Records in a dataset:
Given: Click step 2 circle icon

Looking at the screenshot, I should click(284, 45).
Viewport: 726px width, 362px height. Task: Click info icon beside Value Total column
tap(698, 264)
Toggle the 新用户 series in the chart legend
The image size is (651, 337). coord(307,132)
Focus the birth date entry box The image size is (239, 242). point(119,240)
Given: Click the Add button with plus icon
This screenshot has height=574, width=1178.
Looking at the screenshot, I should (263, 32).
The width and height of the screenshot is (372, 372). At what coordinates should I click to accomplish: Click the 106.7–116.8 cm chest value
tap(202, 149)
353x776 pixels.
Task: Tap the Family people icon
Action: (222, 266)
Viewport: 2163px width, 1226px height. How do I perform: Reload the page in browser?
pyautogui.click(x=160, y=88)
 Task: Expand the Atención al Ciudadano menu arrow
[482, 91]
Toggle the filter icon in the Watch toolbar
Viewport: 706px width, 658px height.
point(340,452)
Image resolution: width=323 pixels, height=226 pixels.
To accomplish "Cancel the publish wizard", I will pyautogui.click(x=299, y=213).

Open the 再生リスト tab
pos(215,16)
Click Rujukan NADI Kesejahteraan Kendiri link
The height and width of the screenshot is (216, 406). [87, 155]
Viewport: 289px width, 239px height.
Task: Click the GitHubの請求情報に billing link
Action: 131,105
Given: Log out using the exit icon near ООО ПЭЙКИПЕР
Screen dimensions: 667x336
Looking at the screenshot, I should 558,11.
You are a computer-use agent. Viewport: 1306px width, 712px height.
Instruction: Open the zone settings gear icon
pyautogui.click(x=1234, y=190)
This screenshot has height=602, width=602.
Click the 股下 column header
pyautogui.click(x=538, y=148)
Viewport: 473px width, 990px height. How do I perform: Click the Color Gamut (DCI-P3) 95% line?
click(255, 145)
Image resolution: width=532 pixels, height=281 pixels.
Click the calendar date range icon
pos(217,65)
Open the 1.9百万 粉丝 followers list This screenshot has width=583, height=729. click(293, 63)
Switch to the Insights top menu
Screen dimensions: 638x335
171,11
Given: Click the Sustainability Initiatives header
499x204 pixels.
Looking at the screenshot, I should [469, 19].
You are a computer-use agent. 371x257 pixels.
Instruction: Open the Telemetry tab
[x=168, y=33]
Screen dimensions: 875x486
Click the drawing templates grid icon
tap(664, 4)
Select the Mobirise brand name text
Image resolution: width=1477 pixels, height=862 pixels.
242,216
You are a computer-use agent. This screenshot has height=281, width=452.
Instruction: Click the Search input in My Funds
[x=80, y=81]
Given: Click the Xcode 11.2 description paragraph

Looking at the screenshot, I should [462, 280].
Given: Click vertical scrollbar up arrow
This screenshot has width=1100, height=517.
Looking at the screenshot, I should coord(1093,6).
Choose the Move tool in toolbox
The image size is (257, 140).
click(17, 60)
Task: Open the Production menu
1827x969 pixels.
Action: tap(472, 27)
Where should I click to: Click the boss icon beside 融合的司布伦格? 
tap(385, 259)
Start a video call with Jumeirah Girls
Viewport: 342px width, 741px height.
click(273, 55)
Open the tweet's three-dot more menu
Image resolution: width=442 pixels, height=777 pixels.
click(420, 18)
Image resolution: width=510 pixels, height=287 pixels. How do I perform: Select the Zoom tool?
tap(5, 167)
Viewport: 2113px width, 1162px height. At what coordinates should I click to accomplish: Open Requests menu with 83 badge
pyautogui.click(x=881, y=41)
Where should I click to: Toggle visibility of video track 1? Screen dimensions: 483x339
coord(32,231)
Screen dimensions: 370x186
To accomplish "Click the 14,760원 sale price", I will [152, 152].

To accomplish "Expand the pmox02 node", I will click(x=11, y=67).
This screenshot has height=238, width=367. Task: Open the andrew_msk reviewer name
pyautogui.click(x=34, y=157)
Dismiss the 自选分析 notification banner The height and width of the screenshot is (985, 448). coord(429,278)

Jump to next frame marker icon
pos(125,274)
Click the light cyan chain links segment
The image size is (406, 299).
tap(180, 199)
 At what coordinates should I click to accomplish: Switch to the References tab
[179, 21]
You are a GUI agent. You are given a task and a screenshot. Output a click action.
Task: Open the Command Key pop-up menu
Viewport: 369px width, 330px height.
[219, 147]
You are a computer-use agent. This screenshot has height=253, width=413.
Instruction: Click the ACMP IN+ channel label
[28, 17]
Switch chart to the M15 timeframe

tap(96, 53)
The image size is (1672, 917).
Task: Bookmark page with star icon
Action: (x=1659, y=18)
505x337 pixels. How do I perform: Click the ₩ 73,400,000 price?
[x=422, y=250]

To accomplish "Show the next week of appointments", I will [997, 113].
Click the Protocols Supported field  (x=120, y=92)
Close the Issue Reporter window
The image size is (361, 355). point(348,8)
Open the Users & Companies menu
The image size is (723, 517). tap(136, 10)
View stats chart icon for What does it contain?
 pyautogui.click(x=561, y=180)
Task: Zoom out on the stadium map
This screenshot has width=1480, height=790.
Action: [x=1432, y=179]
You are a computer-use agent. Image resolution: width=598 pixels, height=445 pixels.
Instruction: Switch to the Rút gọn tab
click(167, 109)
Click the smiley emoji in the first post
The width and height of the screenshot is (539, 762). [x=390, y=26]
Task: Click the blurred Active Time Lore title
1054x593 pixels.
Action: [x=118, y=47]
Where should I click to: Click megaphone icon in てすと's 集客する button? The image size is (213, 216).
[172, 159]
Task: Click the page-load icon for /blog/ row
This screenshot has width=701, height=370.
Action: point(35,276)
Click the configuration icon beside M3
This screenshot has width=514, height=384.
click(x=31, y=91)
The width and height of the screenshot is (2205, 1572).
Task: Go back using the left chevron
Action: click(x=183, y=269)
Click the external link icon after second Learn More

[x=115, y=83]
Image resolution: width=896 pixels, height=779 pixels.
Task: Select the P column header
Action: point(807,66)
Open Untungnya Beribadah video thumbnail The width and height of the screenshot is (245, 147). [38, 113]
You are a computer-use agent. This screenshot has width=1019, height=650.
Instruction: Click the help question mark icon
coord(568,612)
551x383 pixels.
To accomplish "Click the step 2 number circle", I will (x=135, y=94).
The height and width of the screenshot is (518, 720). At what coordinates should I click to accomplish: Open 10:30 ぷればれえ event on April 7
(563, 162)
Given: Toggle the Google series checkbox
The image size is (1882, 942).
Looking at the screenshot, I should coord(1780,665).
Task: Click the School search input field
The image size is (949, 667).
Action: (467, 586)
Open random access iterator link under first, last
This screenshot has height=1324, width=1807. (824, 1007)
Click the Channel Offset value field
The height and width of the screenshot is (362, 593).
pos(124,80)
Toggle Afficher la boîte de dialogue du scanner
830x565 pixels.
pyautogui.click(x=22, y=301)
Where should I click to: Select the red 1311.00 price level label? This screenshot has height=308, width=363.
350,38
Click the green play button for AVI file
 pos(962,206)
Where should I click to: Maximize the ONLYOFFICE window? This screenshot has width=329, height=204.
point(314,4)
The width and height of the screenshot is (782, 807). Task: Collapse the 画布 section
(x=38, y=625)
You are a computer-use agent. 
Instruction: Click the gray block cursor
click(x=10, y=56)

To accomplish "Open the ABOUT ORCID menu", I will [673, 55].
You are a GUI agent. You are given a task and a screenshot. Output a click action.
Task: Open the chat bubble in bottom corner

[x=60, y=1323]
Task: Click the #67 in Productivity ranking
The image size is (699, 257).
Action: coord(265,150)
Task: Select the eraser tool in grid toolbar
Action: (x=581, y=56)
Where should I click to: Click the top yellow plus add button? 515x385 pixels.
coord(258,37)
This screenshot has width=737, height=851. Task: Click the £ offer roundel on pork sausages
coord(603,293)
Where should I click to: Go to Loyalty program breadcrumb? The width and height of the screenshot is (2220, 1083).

* What you should do: Reproduce every line of the data above word for word, with nothing changed.

* In response:
Given: Click step 2 circle icon

Looking at the screenshot, I should click(284, 45).
Viewport: 726px width, 362px height. Task: Click info icon beside Value Total column
tap(698, 264)
Toggle the 新用户 series in the chart legend
The image size is (651, 337). coord(307,132)
Focus the birth date entry box The image size is (239, 242). point(119,240)
Given: Click the Add button with plus icon
This screenshot has height=574, width=1178.
Looking at the screenshot, I should (263, 32).
The width and height of the screenshot is (372, 372). At what coordinates should I click to accomplish: Click the 106.7–116.8 cm chest value
tap(202, 149)
353x776 pixels.
Task: Tap the Family people icon
Action: (222, 266)
Viewport: 2163px width, 1226px height. How do I perform: Reload the page in browser?
pyautogui.click(x=160, y=88)
 Task: Expand the Atención al Ciudadano menu arrow
[482, 91]
Toggle the filter icon in the Watch toolbar
Viewport: 706px width, 658px height.
point(340,452)
Image resolution: width=323 pixels, height=226 pixels.
To accomplish "Cancel the publish wizard", I will pyautogui.click(x=299, y=213).

Open the 再生リスト tab
pos(215,16)
Click Rujukan NADI Kesejahteraan Kendiri link
The height and width of the screenshot is (216, 406). [87, 155]
Viewport: 289px width, 239px height.
Task: Click the GitHubの請求情報に billing link
Action: 131,105
Given: Log out using the exit icon near ООО ПЭЙКИПЕР
Screen dimensions: 667x336
Looking at the screenshot, I should 558,11.
You are a computer-use agent. Viewport: 1306px width, 712px height.
Instruction: Open the zone settings gear icon
pyautogui.click(x=1234, y=190)
This screenshot has height=602, width=602.
Click the 股下 column header
pyautogui.click(x=538, y=148)
Viewport: 473px width, 990px height. How do I perform: Click the Color Gamut (DCI-P3) 95% line?
click(255, 145)
Image resolution: width=532 pixels, height=281 pixels.
Click the calendar date range icon
pos(217,65)
Open the 1.9百万 粉丝 followers list This screenshot has width=583, height=729. click(293, 63)
Switch to the Insights top menu
Screen dimensions: 638x335
171,11
Given: Click the Sustainability Initiatives header
499x204 pixels.
Looking at the screenshot, I should [469, 19].
You are a computer-use agent. 371x257 pixels.
Instruction: Open the Telemetry tab
[x=168, y=33]
Screen dimensions: 875x486
Click the drawing templates grid icon
tap(664, 4)
Select the Mobirise brand name text
Image resolution: width=1477 pixels, height=862 pixels.
242,216
You are a computer-use agent. This screenshot has height=281, width=452.
Instruction: Click the Search input in My Funds
[x=80, y=81]
Given: Click the Xcode 11.2 description paragraph

Looking at the screenshot, I should [462, 280].
Given: Click vertical scrollbar up arrow
This screenshot has width=1100, height=517.
Looking at the screenshot, I should coord(1093,6).
Choose the Move tool in toolbox
The image size is (257, 140).
click(17, 60)
Task: Open the Production menu
1827x969 pixels.
Action: tap(472, 27)
Where should I click to: Click the boss icon beside 融合的司布伦格? 
tap(385, 259)
Start a video call with Jumeirah Girls
Viewport: 342px width, 741px height.
click(273, 55)
Open the tweet's three-dot more menu
Image resolution: width=442 pixels, height=777 pixels.
click(420, 18)
Image resolution: width=510 pixels, height=287 pixels. How do I perform: Select the Zoom tool?
tap(5, 167)
Viewport: 2113px width, 1162px height. At what coordinates should I click to accomplish: Open Requests menu with 83 badge
pyautogui.click(x=881, y=41)
Where should I click to: Toggle visibility of video track 1? Screen dimensions: 483x339
coord(32,231)
Screen dimensions: 370x186
To accomplish "Click the 14,760원 sale price", I will [152, 152].

To accomplish "Expand the pmox02 node", I will click(x=11, y=67).
This screenshot has height=238, width=367. Task: Open the andrew_msk reviewer name
pyautogui.click(x=34, y=157)
Dismiss the 自选分析 notification banner The height and width of the screenshot is (985, 448). coord(429,278)

Jump to next frame marker icon
pos(125,274)
Click the light cyan chain links segment
The image size is (406, 299).
tap(180, 199)
 At what coordinates should I click to accomplish: Switch to the References tab
[179, 21]
You are a GUI agent. You are given a task and a screenshot. Output a click action.
Task: Open the Command Key pop-up menu
Viewport: 369px width, 330px height.
[219, 147]
You are a computer-use agent. This screenshot has height=253, width=413.
Instruction: Click the ACMP IN+ channel label
[28, 17]
Switch chart to the M15 timeframe

tap(96, 53)
The image size is (1672, 917).
Task: Bookmark page with star icon
Action: (x=1659, y=18)
505x337 pixels. How do I perform: Click the ₩ 73,400,000 price?
[x=422, y=250]

To accomplish "Show the next week of appointments", I will [997, 113].
Click the Protocols Supported field  (x=120, y=92)
Close the Issue Reporter window
The image size is (361, 355). point(348,8)
Open the Users & Companies menu
The image size is (723, 517). tap(136, 10)
View stats chart icon for What does it contain?
 pyautogui.click(x=561, y=180)
Task: Zoom out on the stadium map
This screenshot has width=1480, height=790.
Action: [x=1432, y=179]
You are a computer-use agent. Image resolution: width=598 pixels, height=445 pixels.
Instruction: Switch to the Rút gọn tab
click(167, 109)
Click the smiley emoji in the first post
The width and height of the screenshot is (539, 762). [x=390, y=26]
Task: Click the blurred Active Time Lore title
1054x593 pixels.
Action: [x=118, y=47]
Where should I click to: Click megaphone icon in てすと's 集客する button? The image size is (213, 216).
[172, 159]
Task: Click the page-load icon for /blog/ row
This screenshot has width=701, height=370.
Action: point(35,276)
Click the configuration icon beside M3
This screenshot has width=514, height=384.
click(x=31, y=91)
The width and height of the screenshot is (2205, 1572).
Task: Go back using the left chevron
Action: click(x=183, y=269)
Click the external link icon after second Learn More

[x=115, y=83]
Image resolution: width=896 pixels, height=779 pixels.
Task: Select the P column header
Action: point(807,66)
Open Untungnya Beribadah video thumbnail The width and height of the screenshot is (245, 147). [38, 113]
You are a computer-use agent. This screenshot has width=1019, height=650.
Instruction: Click the help question mark icon
coord(568,612)
551x383 pixels.
To accomplish "Click the step 2 number circle", I will (x=135, y=94).
The height and width of the screenshot is (518, 720). At what coordinates should I click to accomplish: Open 10:30 ぷればれえ event on April 7
(563, 162)
Given: Toggle the Google series checkbox
The image size is (1882, 942).
Looking at the screenshot, I should coord(1780,665).
Task: Click the School search input field
The image size is (949, 667).
Action: (467, 586)
Open random access iterator link under first, last
This screenshot has height=1324, width=1807. (824, 1007)
Click the Channel Offset value field
The height and width of the screenshot is (362, 593).
pos(124,80)
Toggle Afficher la boîte de dialogue du scanner
830x565 pixels.
pyautogui.click(x=22, y=301)
Where should I click to: Select the red 1311.00 price level label? This screenshot has height=308, width=363.
350,38
Click the green play button for AVI file
 pos(962,206)
Where should I click to: Maximize the ONLYOFFICE window? This screenshot has width=329, height=204.
point(314,4)
The width and height of the screenshot is (782, 807). Task: Collapse the 画布 section
(x=38, y=625)
You are a computer-use agent. 
Instruction: Click the gray block cursor
click(x=10, y=56)

To accomplish "Open the ABOUT ORCID menu", I will [673, 55].
You are a GUI agent. You are given a task and a screenshot. Output a click action.
Task: Open the chat bubble in bottom corner

[x=60, y=1323]
Task: Click the #67 in Productivity ranking
The image size is (699, 257).
Action: coord(265,150)
Task: Select the eraser tool in grid toolbar
Action: (x=581, y=56)
Where should I click to: Click the top yellow plus add button? 515x385 pixels.
coord(258,37)
This screenshot has width=737, height=851. Task: Click the £ offer roundel on pork sausages
coord(603,293)
Where should I click to: Go to Loyalty program breadcrumb? The width and height of the screenshot is (2220, 1083).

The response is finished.